_ACTION ITEM_.
Reproduce the section of the listing that begins at the line containing "This screenshot has width=1372, height=885." and finishes at the line containing "Open the Rsync". Include both end lines and nothing beyond them.

════════

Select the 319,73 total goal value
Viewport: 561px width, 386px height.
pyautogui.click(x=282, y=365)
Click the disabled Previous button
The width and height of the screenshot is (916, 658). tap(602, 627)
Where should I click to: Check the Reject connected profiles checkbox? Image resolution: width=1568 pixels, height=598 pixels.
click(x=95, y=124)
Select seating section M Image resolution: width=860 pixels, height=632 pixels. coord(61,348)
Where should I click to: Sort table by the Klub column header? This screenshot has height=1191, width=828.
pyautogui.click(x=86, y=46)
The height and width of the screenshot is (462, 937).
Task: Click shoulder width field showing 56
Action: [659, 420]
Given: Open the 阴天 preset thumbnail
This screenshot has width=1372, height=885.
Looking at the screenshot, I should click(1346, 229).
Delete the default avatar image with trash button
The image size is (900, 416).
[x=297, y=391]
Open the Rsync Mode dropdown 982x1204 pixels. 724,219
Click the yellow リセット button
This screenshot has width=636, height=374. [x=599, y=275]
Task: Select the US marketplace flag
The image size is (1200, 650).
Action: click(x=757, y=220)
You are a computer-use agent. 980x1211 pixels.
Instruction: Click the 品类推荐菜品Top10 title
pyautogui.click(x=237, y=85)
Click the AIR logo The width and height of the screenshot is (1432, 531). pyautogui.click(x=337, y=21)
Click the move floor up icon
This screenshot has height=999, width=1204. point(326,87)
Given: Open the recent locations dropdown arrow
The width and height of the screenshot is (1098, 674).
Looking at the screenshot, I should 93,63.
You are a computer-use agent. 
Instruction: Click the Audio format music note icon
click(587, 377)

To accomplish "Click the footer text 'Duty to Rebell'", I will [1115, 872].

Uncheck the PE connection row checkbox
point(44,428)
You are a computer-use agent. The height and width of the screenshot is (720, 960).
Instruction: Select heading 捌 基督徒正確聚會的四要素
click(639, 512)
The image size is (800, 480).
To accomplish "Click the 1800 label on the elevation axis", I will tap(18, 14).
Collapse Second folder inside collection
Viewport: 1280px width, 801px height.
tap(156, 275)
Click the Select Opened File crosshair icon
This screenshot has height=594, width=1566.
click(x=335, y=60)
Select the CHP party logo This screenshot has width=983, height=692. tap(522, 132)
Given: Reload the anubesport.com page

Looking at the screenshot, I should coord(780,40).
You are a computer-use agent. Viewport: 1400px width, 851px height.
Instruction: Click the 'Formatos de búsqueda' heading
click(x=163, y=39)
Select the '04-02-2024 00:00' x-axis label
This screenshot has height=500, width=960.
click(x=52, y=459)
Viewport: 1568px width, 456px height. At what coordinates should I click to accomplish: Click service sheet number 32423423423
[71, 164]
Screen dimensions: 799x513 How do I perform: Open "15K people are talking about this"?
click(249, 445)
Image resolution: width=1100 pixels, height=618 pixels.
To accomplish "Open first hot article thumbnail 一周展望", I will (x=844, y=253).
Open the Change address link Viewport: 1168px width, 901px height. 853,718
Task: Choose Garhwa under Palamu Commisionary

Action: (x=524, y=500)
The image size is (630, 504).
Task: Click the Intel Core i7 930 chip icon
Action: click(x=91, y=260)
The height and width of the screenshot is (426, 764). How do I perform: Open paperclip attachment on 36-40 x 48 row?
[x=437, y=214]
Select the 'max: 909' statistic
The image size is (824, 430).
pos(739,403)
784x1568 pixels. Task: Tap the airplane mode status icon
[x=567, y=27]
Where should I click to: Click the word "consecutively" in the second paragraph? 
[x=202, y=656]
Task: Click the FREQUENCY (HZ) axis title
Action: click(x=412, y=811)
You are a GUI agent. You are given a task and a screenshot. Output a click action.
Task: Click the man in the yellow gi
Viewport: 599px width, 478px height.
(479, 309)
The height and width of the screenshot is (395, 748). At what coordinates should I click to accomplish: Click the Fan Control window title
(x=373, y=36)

════════

_REPLY TO THE TASK_.
This screenshot has width=1372, height=885.
Looking at the screenshot, I should click(1346, 229).
Delete the default avatar image with trash button
The image size is (900, 416).
[x=297, y=391]
Open the Rsync Mode dropdown 982x1204 pixels. 724,219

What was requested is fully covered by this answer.